Appellant exploiteert een veehouderij op minder dan 50 meter afstand van de bedrijfswoningen en voert aan dat, als de wijzigingsbevoegdheid toegepast zou worden, daarbij nooit voldaan zou kunnen worden aan de afstand van 50 meter die in artikel 4, eerste lid, aanhef en onder b, van de Wet geurhinder en veehouderij wordt voorgeschreven tussen een veehouderij en een geurgevoelig object. Dat betekent dat de veehouderij altijd zou worden beperkt in zijn bedrijfsontwikkelingen, zodat nooit zal worden voldaan aan de voorwaarden voor toepassing van de wijzigingsbevoegdheid. De Afdeling overweegt dat een onuitvoerbare wijzigingsbevoegdheid niet in overeenstemming is met een goede ruimtelijke ordening en vernietigt de planregel waarin die bevoegdheid is opgenomen. Voor het overige blijft het plan in stand.

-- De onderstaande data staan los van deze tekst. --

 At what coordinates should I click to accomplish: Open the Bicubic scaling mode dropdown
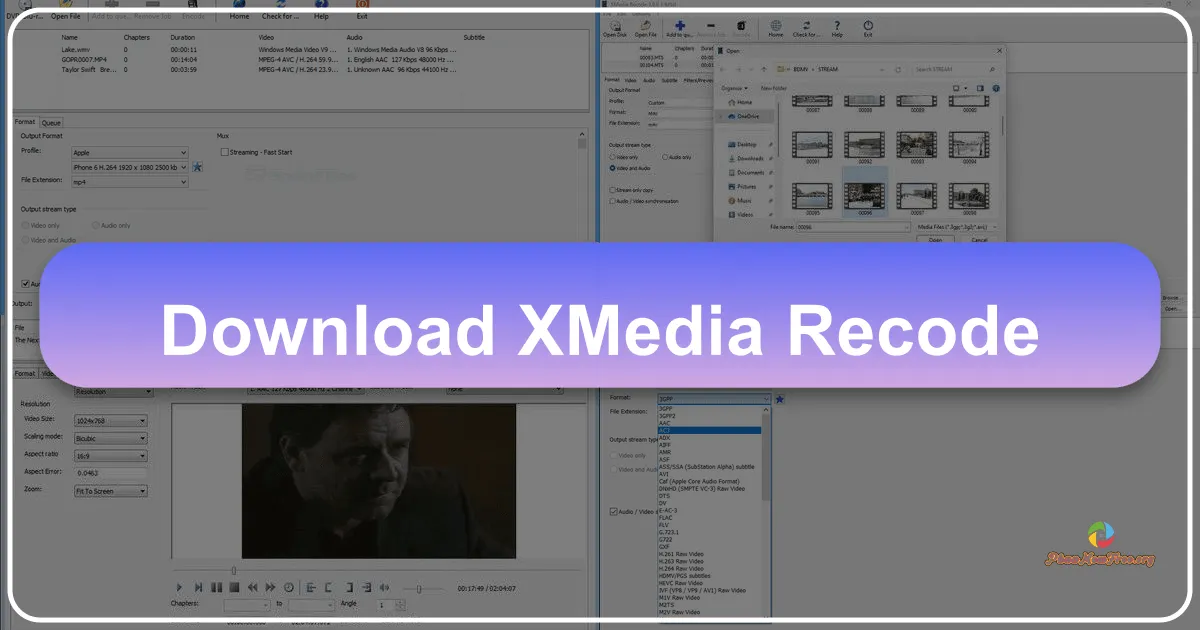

Onder de Omgevingswet bestaat de wijzigingsbevoegdheid niet meer: per 1 januari 2024 kan het college geen wijzigingsplannen meer vaststellen. Wel kan de gemeenteraad aan het college de bevoegdheid delegeren om delen van het omgevingsplan vast te stellen (artikel 2.8 Omgevingswet). Voor bestaande wijzigingsbevoegdheden geldt een voorziening in de bruidsschat: een omgevingsvergunning voor een omgevingsplanactiviteit die in strijd is met de bouw- en gebruiksregels van het omgevingsplan, maar niet in strijd met de regels voor de toepassing van een wijzigingsbevoegdheid, kan binnenplans verleend worden. Wel dient daarbij een beoordeling gemaakt te worden van de evenwichtige toedeling van functies aan locaties, maar dat is niet anders dan onder de Wet ruimtelijke ordening; ook toen werd de toepassing van een wijzigingsbevoegdheid immers, los van de vraag of voldaan was aan de voorwaarden daarvoor, getoetst aan het criterium van de goede ruimtelijke ordening.